Identification and functional assessment of a KCNH2 compound heterozygosity in a patient with presumed idiopathic ventricular fibrillation ascertains the diagnosis of long QT syndrome type 2

The KCNH2 (hERG) gene encodes the Kv11.1 protein, the pore-forming subunit of the rapid delayed rectifier potassium channel, which plays a key role in cardiac repolarization. We aimed to investigate the function of two Kv11.1 variants in trans, S1021Qfs*98 and A228V, identified in a patient suffering from idiopathic ventricular fibrillation (VF).

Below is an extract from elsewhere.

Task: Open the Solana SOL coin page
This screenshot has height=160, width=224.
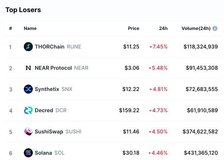Action: point(50,153)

A detailed clinical and genetic investigation was followed by functional analysis using the whole-cell patch clamp technique, western blot, and mathematical simulations in a human ventricular cell model.

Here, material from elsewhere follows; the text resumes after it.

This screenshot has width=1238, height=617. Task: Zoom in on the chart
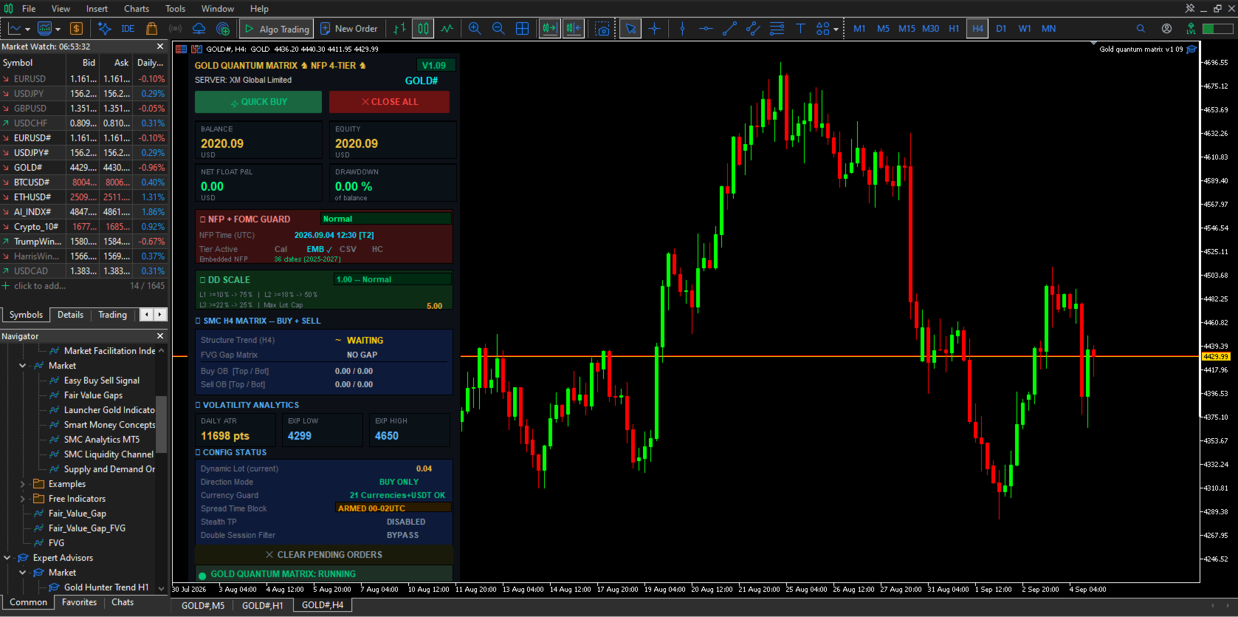pos(475,29)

In comparison with wild type, the current was decreased by 69.5 and 69.2% in S1021Qfs*98 and S1021Qfs*98/A228V, respectively, which agreed well with a significant decrease in the expression of S1021Qfs*98 channels, but no differences were observed in A228V. The voltage dependence of activation and inactivation and the time course of activation and deactivation remained unchanged. Minor changes were observed in the time course of inactivation and recovery from inactivation in S1021Qfs*98 and S1021Qfs*98/A228V. Arrhythmogenesis based on early afterdepolarizations (EADs) at rest, provoked by hypokalemia, and during β-adrenergic stimulation was suggested by simulations in a human ventricular cell model.

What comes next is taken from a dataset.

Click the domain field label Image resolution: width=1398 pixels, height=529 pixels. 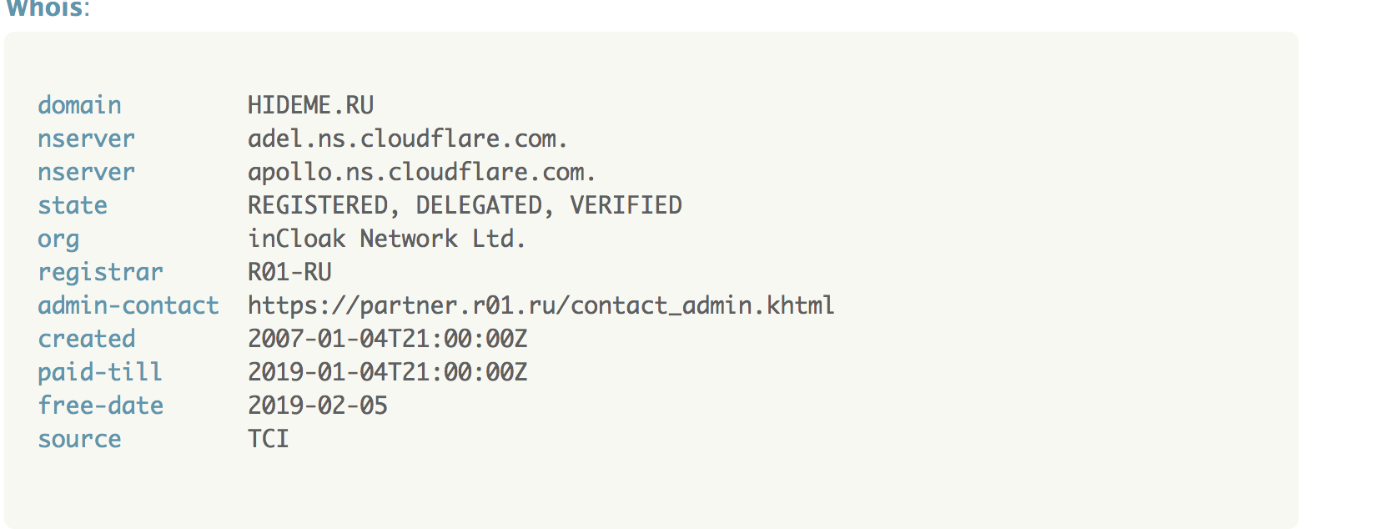click(79, 105)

To conclude, A228V is a benign variant, whereas S1021Qfs*98 exhibits a loss-of-function defect and dominant negativity. EADs-related arrhythmogenesis was predicted, which explains the pathogenic phenotype of the proband carrying both these variants and experiencing repetitive VF episodes. Based on the findings, we reclassify S1021Qfs*98 as a pathogenic, LQT2-associated variant. The data highlight the importance of functional analysis for the correct management of patients with idiopathic VF and genetic variants.